**DOKUMEN:**

----------------

Ketika mendekati keluarganya, ia menuju kegundukan pasir, lalu mengisi kedua kantong miliknya dengan pasir seraya berucap, “Aku akan menyibukkan keluargaku jika aku tiba di tengah-tengah mereka.”
 Sesampai di keluarganya, ia langsung meletakkan bawaannya, kemudian ia berbaring dan tidur.  Selanjutnya isterinya, Sarah berdiri dan melihat kedua kantong yang dibawa suaminya, ternyata ia mendapati keduanya berisi bahan makanan.  Maka ia segera memasaknya dan menyajikannya sebagai makanan yang enak lagi nikmat.  Setelah bangun, Ibrahim mendapatkan makanan yang telah disediakan tersebut.  Maka ia bertanya, “Darimana makanan ini kalian peroleh?”  Isterinya menjawab, “Dari apa yang engkau bawa tadi.”

----------------

**KUTIPAN SUMBER:**
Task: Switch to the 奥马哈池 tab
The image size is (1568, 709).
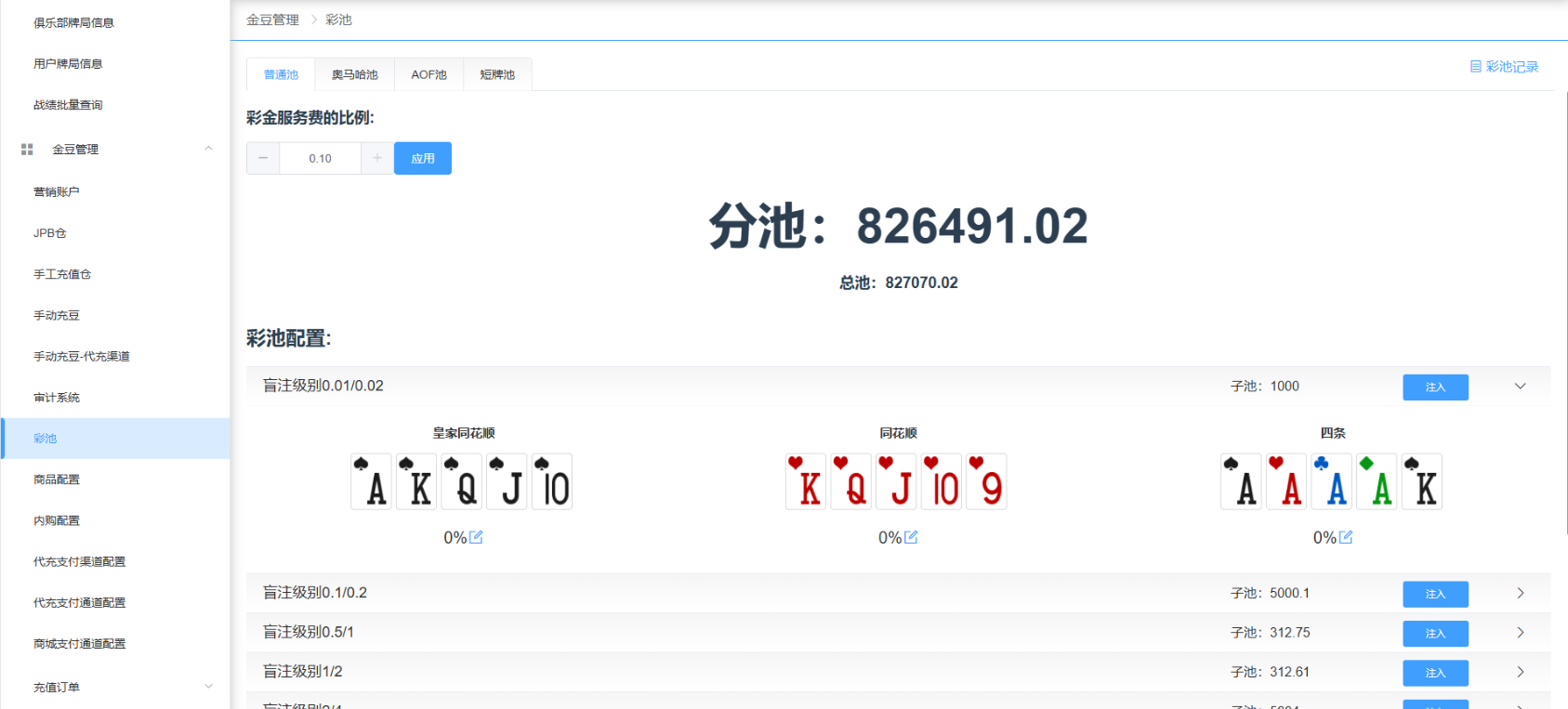Action: pyautogui.click(x=354, y=74)
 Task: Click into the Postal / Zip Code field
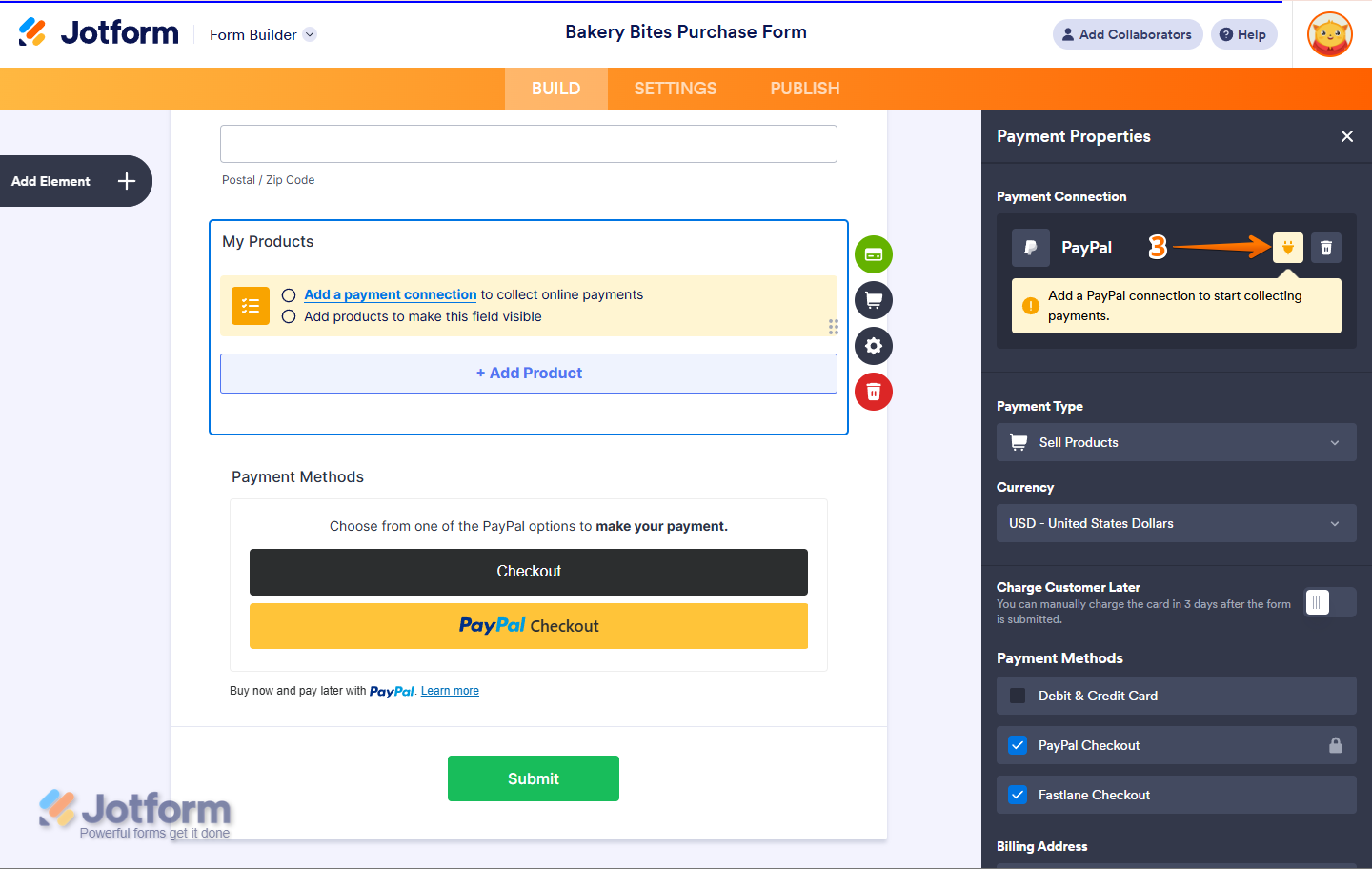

----------------

**DAFTAR TUGAS:**
A. Menurut dokumen tentang Ibrahim dan Sarah, dengan apa Ibrahim mengisi kedua kantongnya ketika mendekati keluarganya?
B. Tuliskan kelanjutan dokumen tentang Ibrahim dan Sarah, dimulai setelah kalimat terakhirnya.
Materi tersebut merupakan bahan tersendiri yang terpisah dari dokumen.

**JAWABAN:**
A. Ibrahim mengisi kedua kantongnya dengan pasir.

B.
Dengan demikian itu Ibrahim mengetahui, bahwa hal itu merupakan rezki yang dikaruniakan Allah ‘Azza wa Jalla kepadanya dan keluarganya.
Zaid bin Aslam mengatakan, “Allah Ta’ala mengirimkan kepada Raja yang sombong itu Malaikat yang menyuruhnya beriman kepada Allah, tetapi ia menolaknya.  Lalu ia (Malaikat itu) mengajak untuk yang kedua kalinya, sampai ketiga kalinya, tetapi ia tetap menolak.  Kemudian Malaikat itu berkata, ‘Kumpulkan semua yang dapat kamu kumpulkan, dan aku pun akan mengumpulkan bala tentaraku.’”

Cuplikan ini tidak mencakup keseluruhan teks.